*** Supplied material ***

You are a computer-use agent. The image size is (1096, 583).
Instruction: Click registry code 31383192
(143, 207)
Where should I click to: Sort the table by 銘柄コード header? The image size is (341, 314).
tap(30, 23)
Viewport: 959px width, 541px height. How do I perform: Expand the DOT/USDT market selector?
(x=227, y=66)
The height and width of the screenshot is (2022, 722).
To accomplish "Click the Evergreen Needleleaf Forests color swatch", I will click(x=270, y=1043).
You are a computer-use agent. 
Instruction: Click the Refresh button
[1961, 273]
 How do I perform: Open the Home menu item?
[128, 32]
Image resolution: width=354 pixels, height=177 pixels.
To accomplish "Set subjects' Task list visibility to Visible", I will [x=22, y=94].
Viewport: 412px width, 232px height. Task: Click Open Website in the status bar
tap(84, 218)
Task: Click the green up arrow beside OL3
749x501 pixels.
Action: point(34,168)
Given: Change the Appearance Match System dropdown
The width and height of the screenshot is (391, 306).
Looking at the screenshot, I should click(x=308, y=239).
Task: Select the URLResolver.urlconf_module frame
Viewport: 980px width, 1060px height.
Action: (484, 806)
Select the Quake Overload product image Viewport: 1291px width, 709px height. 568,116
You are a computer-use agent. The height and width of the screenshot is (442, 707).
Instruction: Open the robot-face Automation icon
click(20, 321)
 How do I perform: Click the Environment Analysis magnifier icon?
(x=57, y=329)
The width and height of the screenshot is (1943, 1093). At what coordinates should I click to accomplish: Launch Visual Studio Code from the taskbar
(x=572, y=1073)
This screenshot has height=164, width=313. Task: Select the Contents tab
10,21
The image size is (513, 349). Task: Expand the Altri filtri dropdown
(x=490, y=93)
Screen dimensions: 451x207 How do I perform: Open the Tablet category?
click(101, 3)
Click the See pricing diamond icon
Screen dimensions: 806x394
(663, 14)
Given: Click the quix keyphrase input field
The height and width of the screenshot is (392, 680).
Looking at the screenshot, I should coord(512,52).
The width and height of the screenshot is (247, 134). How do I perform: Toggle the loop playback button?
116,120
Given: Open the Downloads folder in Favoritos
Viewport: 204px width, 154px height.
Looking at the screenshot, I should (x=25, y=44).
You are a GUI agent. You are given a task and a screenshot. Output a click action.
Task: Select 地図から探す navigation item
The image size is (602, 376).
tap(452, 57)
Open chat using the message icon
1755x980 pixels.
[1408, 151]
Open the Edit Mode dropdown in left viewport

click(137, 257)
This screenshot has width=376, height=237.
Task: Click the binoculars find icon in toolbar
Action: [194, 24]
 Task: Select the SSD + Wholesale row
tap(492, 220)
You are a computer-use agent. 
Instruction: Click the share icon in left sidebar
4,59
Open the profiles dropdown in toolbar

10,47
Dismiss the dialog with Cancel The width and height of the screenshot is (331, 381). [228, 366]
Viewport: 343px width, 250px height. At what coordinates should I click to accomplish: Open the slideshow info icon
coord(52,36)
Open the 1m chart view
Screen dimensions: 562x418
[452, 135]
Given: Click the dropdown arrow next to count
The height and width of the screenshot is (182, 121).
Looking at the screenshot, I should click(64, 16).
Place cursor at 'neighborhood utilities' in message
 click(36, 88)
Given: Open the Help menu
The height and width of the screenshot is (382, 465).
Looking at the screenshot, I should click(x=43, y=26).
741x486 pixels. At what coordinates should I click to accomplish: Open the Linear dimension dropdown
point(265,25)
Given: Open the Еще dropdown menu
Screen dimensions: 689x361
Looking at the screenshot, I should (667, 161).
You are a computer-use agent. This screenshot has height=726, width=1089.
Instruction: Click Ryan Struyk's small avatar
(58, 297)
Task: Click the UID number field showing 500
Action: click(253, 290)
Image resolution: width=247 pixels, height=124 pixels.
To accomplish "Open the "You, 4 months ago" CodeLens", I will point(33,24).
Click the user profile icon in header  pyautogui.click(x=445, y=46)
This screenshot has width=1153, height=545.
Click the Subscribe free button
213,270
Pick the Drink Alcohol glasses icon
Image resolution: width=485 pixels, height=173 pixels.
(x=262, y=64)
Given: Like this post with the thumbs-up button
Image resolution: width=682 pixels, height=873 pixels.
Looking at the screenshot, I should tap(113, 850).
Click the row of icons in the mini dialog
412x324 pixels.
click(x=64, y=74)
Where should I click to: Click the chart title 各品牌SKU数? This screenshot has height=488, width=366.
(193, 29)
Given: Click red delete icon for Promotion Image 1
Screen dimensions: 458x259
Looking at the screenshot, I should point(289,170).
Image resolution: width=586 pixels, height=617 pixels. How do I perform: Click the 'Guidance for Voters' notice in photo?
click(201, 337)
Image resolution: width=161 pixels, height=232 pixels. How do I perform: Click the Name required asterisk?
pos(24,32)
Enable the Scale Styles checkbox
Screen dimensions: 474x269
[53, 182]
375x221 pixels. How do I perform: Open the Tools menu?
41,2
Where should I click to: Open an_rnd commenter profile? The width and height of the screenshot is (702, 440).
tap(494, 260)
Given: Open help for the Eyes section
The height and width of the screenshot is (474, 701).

***

Prompt: Please retype the rows from the line with "Given: Open the Downloads folder in Favoritos" up to and including the line with "tap(452, 57)".

Response:
Given: Open the Downloads folder in Favoritos
Viewport: 204px width, 154px height.
Looking at the screenshot, I should (x=25, y=44).
You are a GUI agent. You are given a task and a screenshot. Output a click action.
Task: Select 地図から探す navigation item
The image size is (602, 376).
tap(452, 57)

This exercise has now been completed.